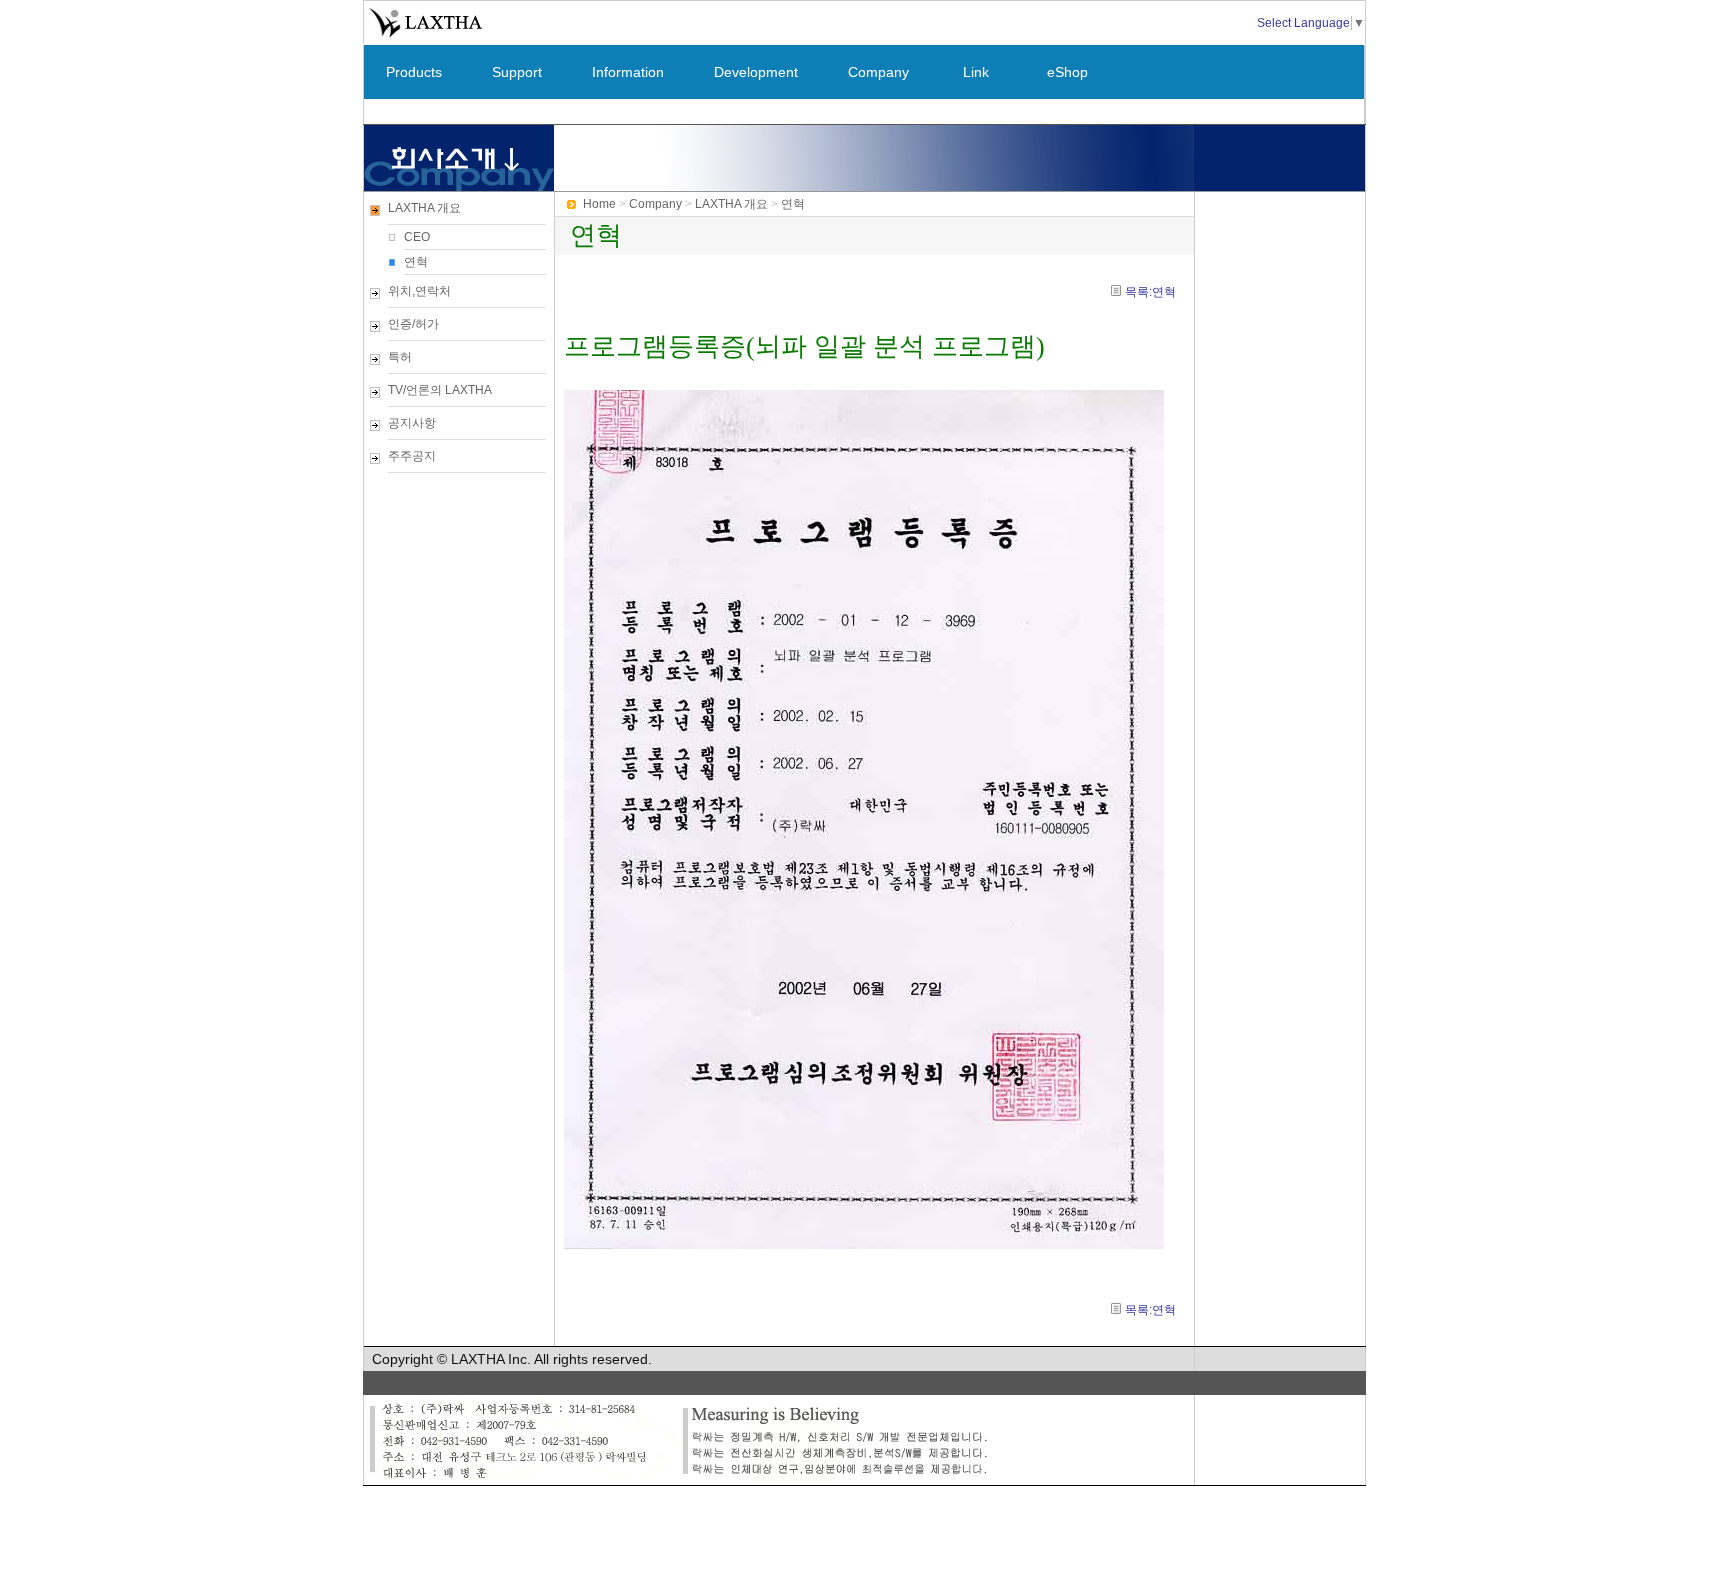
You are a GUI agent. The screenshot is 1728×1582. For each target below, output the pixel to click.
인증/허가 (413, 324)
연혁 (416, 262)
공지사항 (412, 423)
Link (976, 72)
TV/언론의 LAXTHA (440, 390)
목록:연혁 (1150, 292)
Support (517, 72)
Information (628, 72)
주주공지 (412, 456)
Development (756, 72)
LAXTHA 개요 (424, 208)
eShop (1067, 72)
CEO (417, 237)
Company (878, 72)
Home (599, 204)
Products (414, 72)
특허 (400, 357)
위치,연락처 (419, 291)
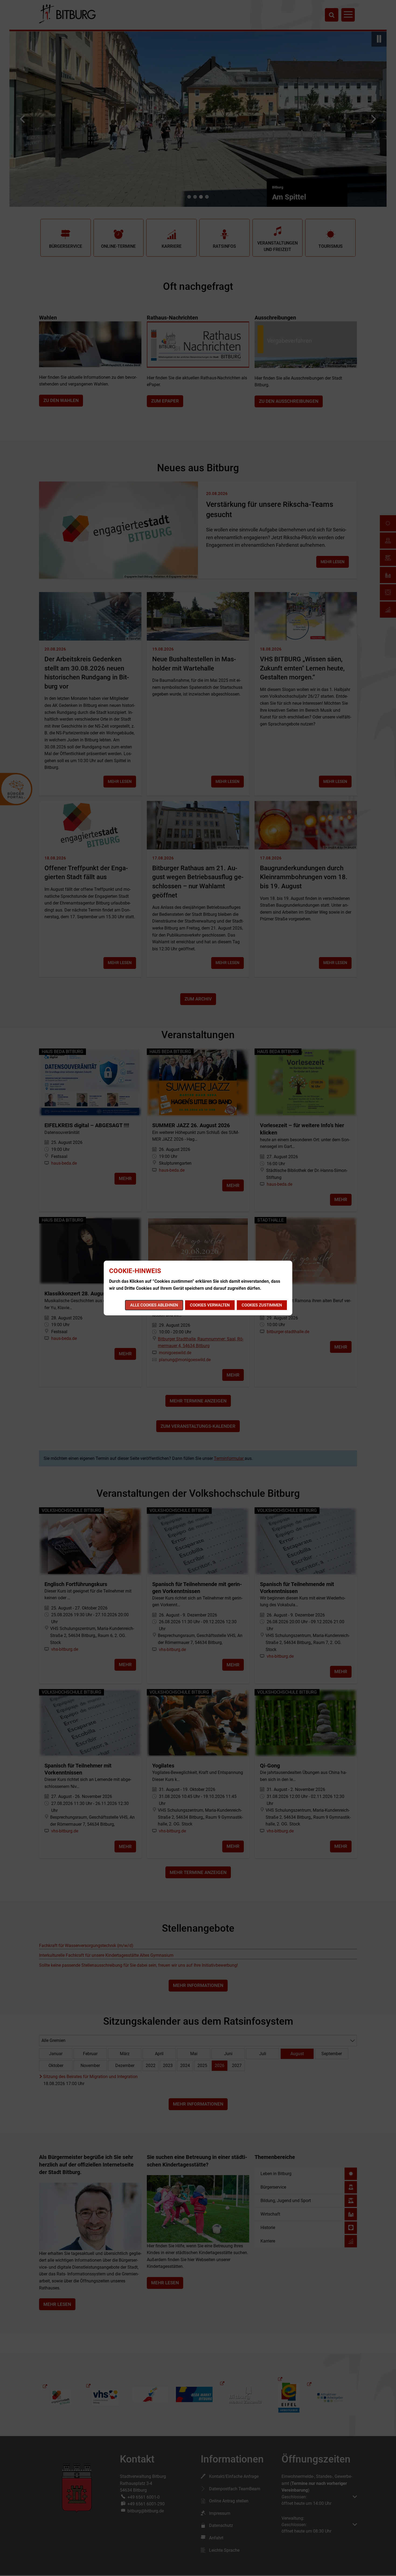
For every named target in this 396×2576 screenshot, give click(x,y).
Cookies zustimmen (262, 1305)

- WHAT THIS TASK INVOLVES: Tally every line in the listing that holds "screenshot" and answer with the total only.

- ANSWER AREA: 2